For WB: horseradish peroxidase (HRP)-conjugated glyceraldehyde 3-phosphate dehydrogenase antibody (Proteintech, HRP-60004), 1:5000, validated for WB staining by the manufacturer on various tissues (placenta, heart, and brain) and cell lines (HeLa, H293, and 3T3); phospho-p44/42 MAPK (Erk1/2) (Thr202/Tyr204) (D13.14.4E) XP® rabbit mAb (Cell Signaling, 4370T), 1:1000, validated for WB staining by the manufacturer on COS cells, untreated or treated with either U0126 or TPA; phospho-EGF receptor (Tyr1068) (D7A5) XP® rabbit mAb (Cell Signaling, 3777), 1:1000, validated for WB staining by the manufacturer on BxPC-3 cells, untreated or EGF-stimulated; phospho-p38 MAPK (Thr180/Tyr182) (D3F9) XP® rabbit mAb (Cell Signaling, 4511), 1:1000, validated for WB staining by the manufacturer on COS and 293 cells, untreated or UV treated; SOD1 (Santa Cruz Biotechnology, sc-11407), 1:1000, validated for WB staining by the manufacturer on HeLa, Jurkat, Hs68, and DU I45; WDR12 antibody, A302-651A (Bethyl, A302-651A), 1:2000, validated for WB staining by the manufacturer on HeLa, HEK293T, and mouse NIH3T3; BOP1 antibody, A302-149A (Bethyl, A302-149A), 1:2000, validated for WB staining by the manufacturer on HeLa and HEK293T; exportin-1/CRM1 (D6V7N) rabbit mAb (Cell Signaling, 46249), 1:2000, validated for WB staining by the manufacturer on cell lines (HeLa, HEK293T, NIH/3T3, and COS-7); β-actin (13E5) rabbit mAb (Cell Signaling, 4970), 1:5000, validated for WB staining by the manufacturer on cell lines (NIH/3T3, HeLa, PAE, and A431); HRP-conjugated beta-actin antibody (Proteintech, HRP-66009), 1:5000, validated for WB staining by the manufacturer on cell lines (HeLa, H293, and 3T3).
Histology
Histology was performed essentially as previously described49,50,51. Briefly, mouse tissues were fixed in 10% neutral buffered formalin solution (Sigma, HT501640) overnight. Fixed tissues were transferred to 75% ethanol and then embedded in paraffin. For frozen sections, tissues were fixed in 10% neutral buffered formalin solution overnight, transferred into 15% sucrose until sinking, and then placed in 30% sucrose overnight. Antibodies used for immunohistochemistry were SOD1 (Abcam, ab16831), Ki-67 (Thermo Scientific, MA5-14520), cleaved caspase-3 (Cell Signaling, 9664), phospho-histone H2A.X (Cell Signaling, 9718), and ApopTag® Plus Peroxidase In Situ Apoptosis Kit (EMD Millipore, S7101). To quantify tumor burden, H&E-stained lung tissue sections were scanned at ×20. Tumor burden was defined as the ratio of tumor area over total lung area. The tumor area and total lung area were outlined and measured using Visiopharm. Pathological analysis and tumor burden quantification were assisted by Biospecimen Repository and Histopathology Services and Biomedical Informatics Shared resources at Rutgers Cancer Institute of New Jersey.
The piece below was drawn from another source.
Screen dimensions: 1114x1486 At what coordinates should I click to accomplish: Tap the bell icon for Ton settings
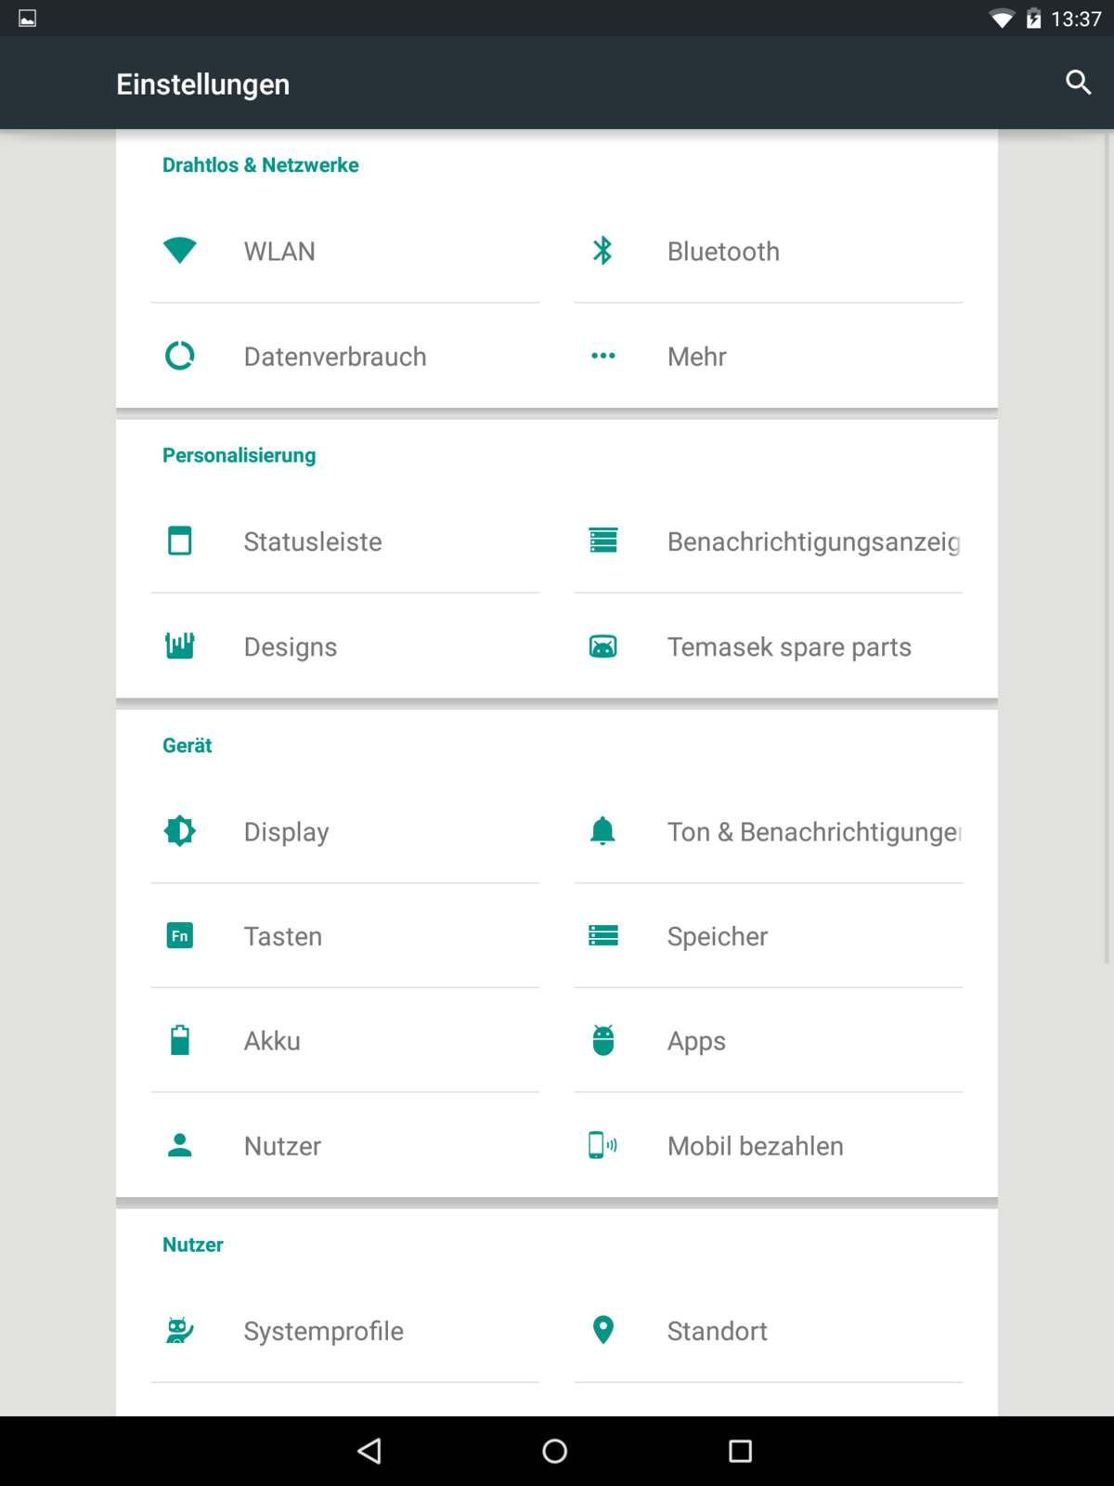pos(602,831)
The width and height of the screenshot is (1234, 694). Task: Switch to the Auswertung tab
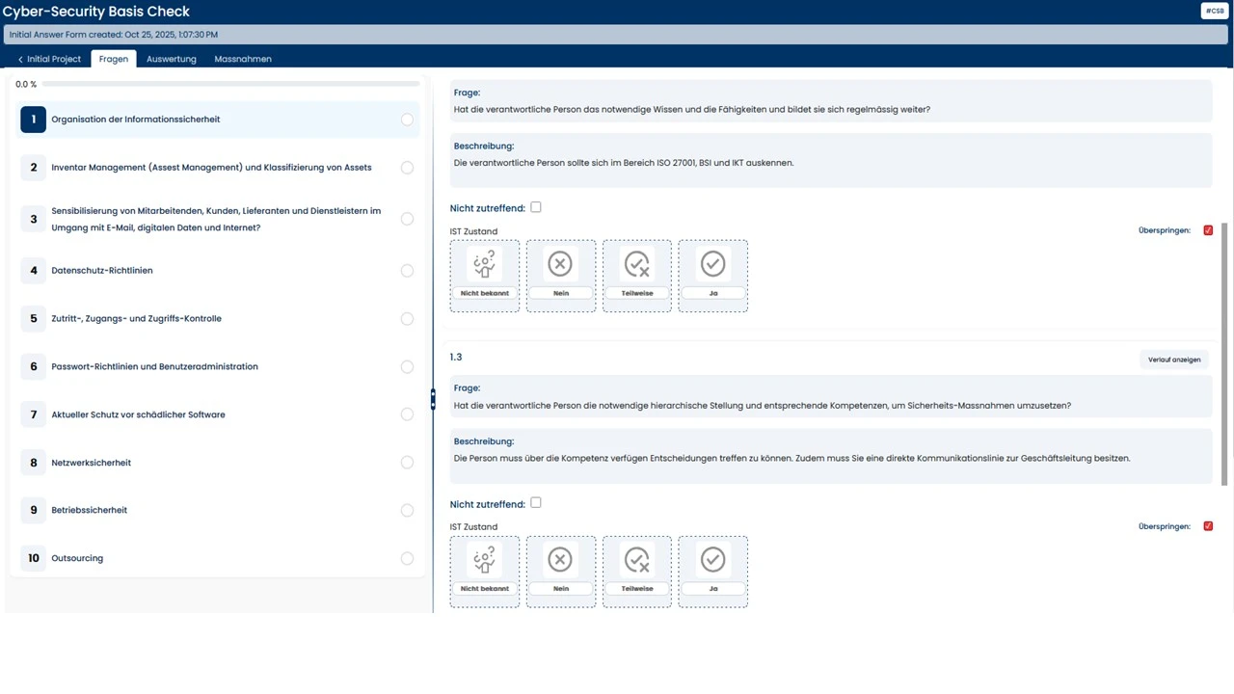click(171, 59)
Nucleolar organizer region (NOR) silver staining
Silver staining of NOR was performed essentially as described52,53. Briefly, tissue slides were stained for 10 min at 37 °C with a solution of one volume of 2% gelatin in 1% aqueous formic acid and two volumes of 50% silver nitrate. The slides were then washed several times in ultrapure water, incubated for 10 min in a 5% thiosulfate solution, washed again several times with ultrapure water, and dehydrated and mounted. Slides were then scanned at ×40, and the images were quantified for NOR sizes by ImageJ.
Tissue protein extraction
Tissues were snap-frozen in liquid nitrogen and lysed in Lysis buffer (50 mM HEPES, 150 mM NaCl, 2 mM EDTA, 1% Triton X-100) with PhosSTOP (Sigma, 4906845001) and cOmplete™ Protease Inhibitor Cocktail (Sigma, 11697498001).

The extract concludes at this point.